### TASK DIRECTIONS
Starting with the line where "Select the Fibonacci 38.2 level label" appears, print every line through the end of the entries below exactly as it stands, and leave out the pictures.

**** ENTRIES SHOWN

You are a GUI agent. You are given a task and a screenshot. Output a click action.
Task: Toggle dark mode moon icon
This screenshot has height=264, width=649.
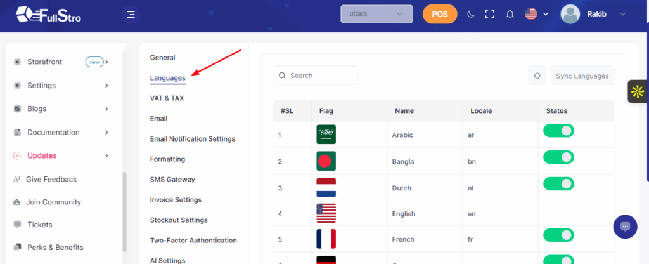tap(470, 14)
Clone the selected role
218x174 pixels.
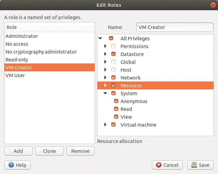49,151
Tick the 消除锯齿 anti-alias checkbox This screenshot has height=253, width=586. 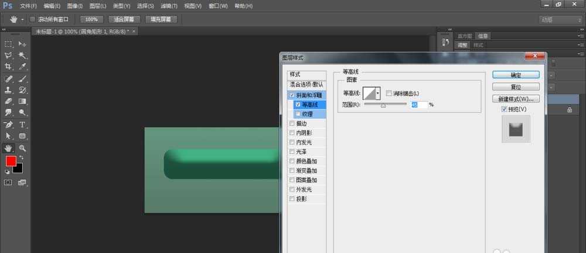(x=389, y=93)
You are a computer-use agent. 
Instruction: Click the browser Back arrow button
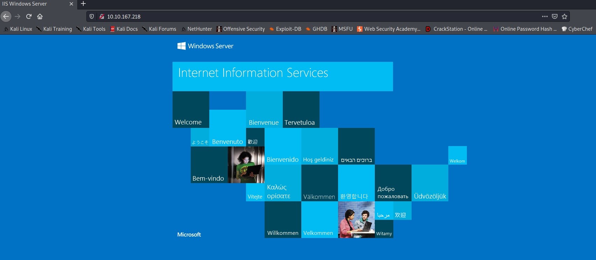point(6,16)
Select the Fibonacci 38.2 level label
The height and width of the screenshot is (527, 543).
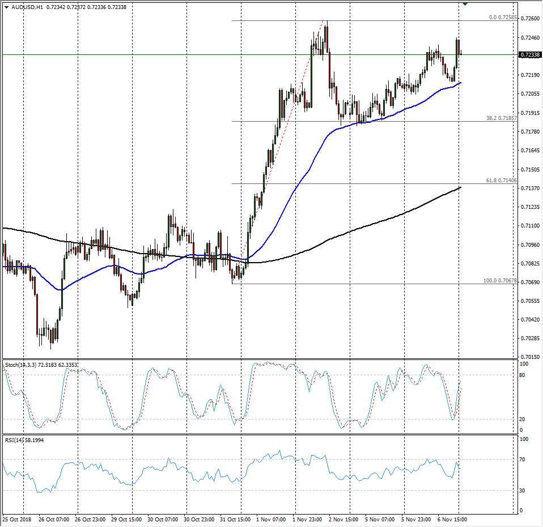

********

### RESULT OF THE TASK
Select the Fibonacci 38.2 level label
The height and width of the screenshot is (527, 543).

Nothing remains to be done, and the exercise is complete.